1.4 Using software in research
Many people use spreadsheets (such as Microsoft Excel) for analysis of data in research.
Using spreadsheets requires extreme care; many extremely expensive and dangerous errors have been made due to using spreadsheets (AlTarawneh and Thorne 2017), including problems when reporting the 2020 COVID-19 pandemic.
Problems may emerge for many different reasons:
- Spreadsheets can automatically change the entered data (for example, reformatting entries as dates if the spreadsheet thinks the data should be a date), even when not appropriate. This has had dire consequences (Ziemann et al. 2016).
- Spreadsheets may include formulas with errors (Panko and Sprague Jr 1998), that are incredibly difficult to locate and hence fix (Galletta et al. 1996; Panko 2016; London and Slagter 2021).

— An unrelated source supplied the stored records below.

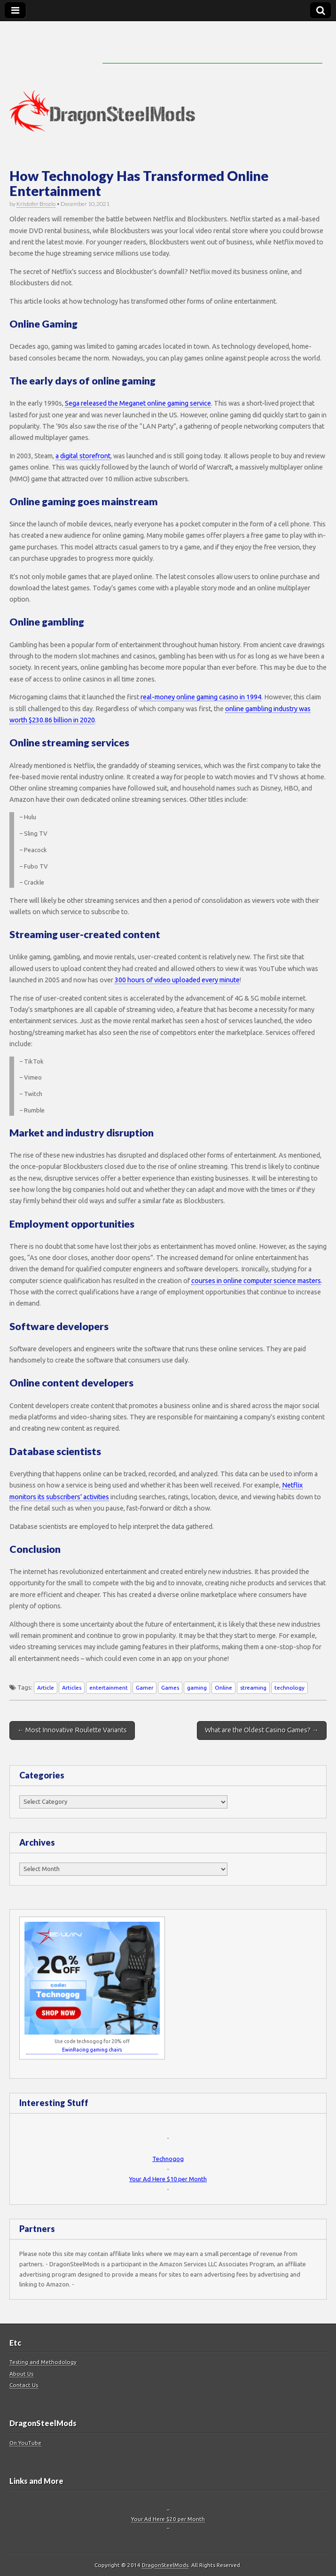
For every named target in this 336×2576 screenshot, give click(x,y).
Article (45, 1687)
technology (289, 1687)
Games (170, 1687)
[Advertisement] (212, 49)
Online (223, 1687)
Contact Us (23, 2385)
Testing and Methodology (43, 2362)
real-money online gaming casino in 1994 (201, 697)
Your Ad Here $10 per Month (168, 2179)
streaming (253, 1687)
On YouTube (25, 2443)
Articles (71, 1687)
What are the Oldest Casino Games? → (262, 1730)
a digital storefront (82, 456)
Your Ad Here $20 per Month (168, 2519)
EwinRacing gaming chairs (92, 2049)
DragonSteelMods (165, 2565)
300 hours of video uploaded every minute (177, 980)
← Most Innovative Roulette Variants (72, 1730)
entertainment (108, 1687)
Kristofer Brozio (35, 203)
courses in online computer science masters (256, 1280)
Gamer (144, 1687)
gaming (197, 1687)
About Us (21, 2374)
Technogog (168, 2158)
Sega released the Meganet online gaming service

- Spreadsheets do not leave a record of how the data have been analysed or prepared; for example, formulas can be very difficult to understand and parse. Keeping a record of the analysis, preparation of variables, and other operations with the data are part of what is called reproducible research (Simons and Holmes 2019). Reproducibility ensures, among other advantages, that the results can be checked by the researchers and by others.
- Excel has bugs (Keeling and Pavur 2004; Mélard 2014) even in very basic operations (Berger 2007; Hargreaves and McWilliams 2010). After trying to fix these bugs, sometimes they are made even worse (McCullough and Wilson 2002).
Spreadsheets can be used for research and analysis… but you must be very careful!
Many of the problems with using spreadsheets are due to human error, but spreadsheets make the errors hard to find. Some errors emerge because Excel is being used for purposes it is not really designed for (i.e., scientific analysis).